The basis for language learning and academics is provided by the Association Method.

The Association Method is a phonics-based, multi-sensory and multilevel curriculum designed to teach oral and written communication to people with severe communication disorders. Its goals are fluency and automaticity. It was developed by the late Mildred McGinnis at the Central Institute for the Deaf in St Louis over fifty years ago. 

The curriculum matches the strengths and needs of each individual child and works on the core deficits of speech and language, social interaction and behavior. Instruction progresses from the teaching of individual sounds to syllables, words of gradually increasing length, basic sentences and questions, more advanced sentence structures and the corresponding questions. Ultimately, when sufficient language skills have been achieved, a transition is made to traditional textbook formats for instruction. The curriculum covers all academic areas.

The teaching procedures are specifically designed to reduce or alleviate the language-disordered child's difficulties in decoding, organizing, associating, storing and retrieving information pertinent to the production of clear, articulate speech. The Association Method is available in a number of areas throughout North America and has a long history of bringing speech, reading and writing, to children previously rendered nonverbal and illiterate by severe speech impairments. It has been used successfully to teach children with autism and severe apraxia to speak.

It is also effective with all degrees of receptive and expressive language disorders, dyslexia, hearing impairment, attention deficit disorders, stroke, head trauma and the regular education of elementary students and adult non-readers. 

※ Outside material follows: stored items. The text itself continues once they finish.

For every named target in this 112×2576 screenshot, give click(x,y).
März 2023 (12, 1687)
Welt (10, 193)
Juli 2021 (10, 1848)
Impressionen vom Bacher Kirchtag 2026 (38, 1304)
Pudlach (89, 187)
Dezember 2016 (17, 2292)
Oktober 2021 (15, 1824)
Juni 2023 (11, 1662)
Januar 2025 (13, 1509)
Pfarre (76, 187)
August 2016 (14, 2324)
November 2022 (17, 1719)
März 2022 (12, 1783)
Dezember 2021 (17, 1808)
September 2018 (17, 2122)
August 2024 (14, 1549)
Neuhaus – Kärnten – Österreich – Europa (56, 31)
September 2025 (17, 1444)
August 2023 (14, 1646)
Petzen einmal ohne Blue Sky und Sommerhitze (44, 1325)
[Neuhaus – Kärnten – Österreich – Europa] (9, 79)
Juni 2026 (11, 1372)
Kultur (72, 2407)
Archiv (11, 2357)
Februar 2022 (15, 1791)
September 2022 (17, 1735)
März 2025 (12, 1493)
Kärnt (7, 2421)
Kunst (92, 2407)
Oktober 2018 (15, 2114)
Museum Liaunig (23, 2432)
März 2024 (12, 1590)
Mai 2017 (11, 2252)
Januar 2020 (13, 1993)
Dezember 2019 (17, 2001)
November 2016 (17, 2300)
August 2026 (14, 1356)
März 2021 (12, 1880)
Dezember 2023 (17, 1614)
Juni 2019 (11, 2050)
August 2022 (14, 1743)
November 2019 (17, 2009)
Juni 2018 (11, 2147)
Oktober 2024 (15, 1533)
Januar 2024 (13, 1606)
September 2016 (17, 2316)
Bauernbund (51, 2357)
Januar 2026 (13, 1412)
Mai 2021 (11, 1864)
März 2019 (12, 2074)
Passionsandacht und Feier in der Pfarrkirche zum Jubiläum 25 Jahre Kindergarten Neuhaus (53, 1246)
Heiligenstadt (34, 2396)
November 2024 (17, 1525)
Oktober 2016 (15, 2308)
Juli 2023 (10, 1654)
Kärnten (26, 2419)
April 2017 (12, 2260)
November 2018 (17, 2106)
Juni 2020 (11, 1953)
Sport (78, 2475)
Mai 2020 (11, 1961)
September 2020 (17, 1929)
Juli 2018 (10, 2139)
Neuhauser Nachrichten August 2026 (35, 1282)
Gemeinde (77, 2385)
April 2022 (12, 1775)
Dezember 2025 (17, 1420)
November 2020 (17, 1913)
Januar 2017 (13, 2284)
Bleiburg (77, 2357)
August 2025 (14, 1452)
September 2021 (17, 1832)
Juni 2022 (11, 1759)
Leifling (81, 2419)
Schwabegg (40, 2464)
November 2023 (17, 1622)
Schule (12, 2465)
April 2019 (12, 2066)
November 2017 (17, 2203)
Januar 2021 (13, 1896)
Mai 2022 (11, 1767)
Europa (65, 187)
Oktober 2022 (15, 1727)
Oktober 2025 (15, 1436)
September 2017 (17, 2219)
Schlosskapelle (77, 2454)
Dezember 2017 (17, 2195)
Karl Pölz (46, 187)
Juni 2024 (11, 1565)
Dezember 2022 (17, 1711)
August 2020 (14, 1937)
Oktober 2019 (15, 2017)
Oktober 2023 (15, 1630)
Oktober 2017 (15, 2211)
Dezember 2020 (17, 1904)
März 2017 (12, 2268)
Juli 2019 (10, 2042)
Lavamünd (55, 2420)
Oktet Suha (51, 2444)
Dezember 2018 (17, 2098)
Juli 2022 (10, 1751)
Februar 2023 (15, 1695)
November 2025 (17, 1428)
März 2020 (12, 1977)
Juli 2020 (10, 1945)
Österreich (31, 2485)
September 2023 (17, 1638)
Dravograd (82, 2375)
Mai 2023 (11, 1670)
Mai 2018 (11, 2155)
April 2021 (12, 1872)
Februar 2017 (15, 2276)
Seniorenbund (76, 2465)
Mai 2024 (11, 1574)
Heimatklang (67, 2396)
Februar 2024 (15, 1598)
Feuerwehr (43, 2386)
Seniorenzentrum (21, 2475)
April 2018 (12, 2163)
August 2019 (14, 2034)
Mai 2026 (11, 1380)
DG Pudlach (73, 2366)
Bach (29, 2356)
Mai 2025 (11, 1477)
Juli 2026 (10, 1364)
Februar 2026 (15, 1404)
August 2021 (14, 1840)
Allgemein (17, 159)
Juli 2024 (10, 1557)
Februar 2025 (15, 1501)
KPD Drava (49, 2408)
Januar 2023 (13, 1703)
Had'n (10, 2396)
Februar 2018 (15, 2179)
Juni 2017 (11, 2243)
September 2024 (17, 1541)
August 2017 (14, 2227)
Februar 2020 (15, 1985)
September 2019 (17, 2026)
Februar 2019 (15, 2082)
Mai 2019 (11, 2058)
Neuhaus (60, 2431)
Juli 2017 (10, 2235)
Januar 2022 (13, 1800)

Videos of The Association Method: 

The Single Phoneme Level and the Sound Book are the first steps taken when beginning the Association Method. In this section a child is taught to imitate, produce, write, recall and associate the spoken forms of speech with the written form. 

 

For the second step the previously mastered speech sounds are combined into syllables.

 

The third step is a systematic procedure that is used to teach nouns with associative reinforcement called cross drills. Primary Spelling and Secondary Spellings such as “o-e” as in “note” “oa” as in “boat” and “ow” as in “bow” are used.

 

Simultaneously presented with the cross drill are noun cards. After the drill on the board, a picture of the new noun that was taught is given to the child. Initially the child says the nouns unblended. After fifty nouns are taught, the child begins to blend the nouns. 

 

The next step is where the child learns to sequence and recall simple sentences and corresponding questions such as “I see a (learned noun)”, “I want a (learned noun)”, “What do you see?” or “What do you want?”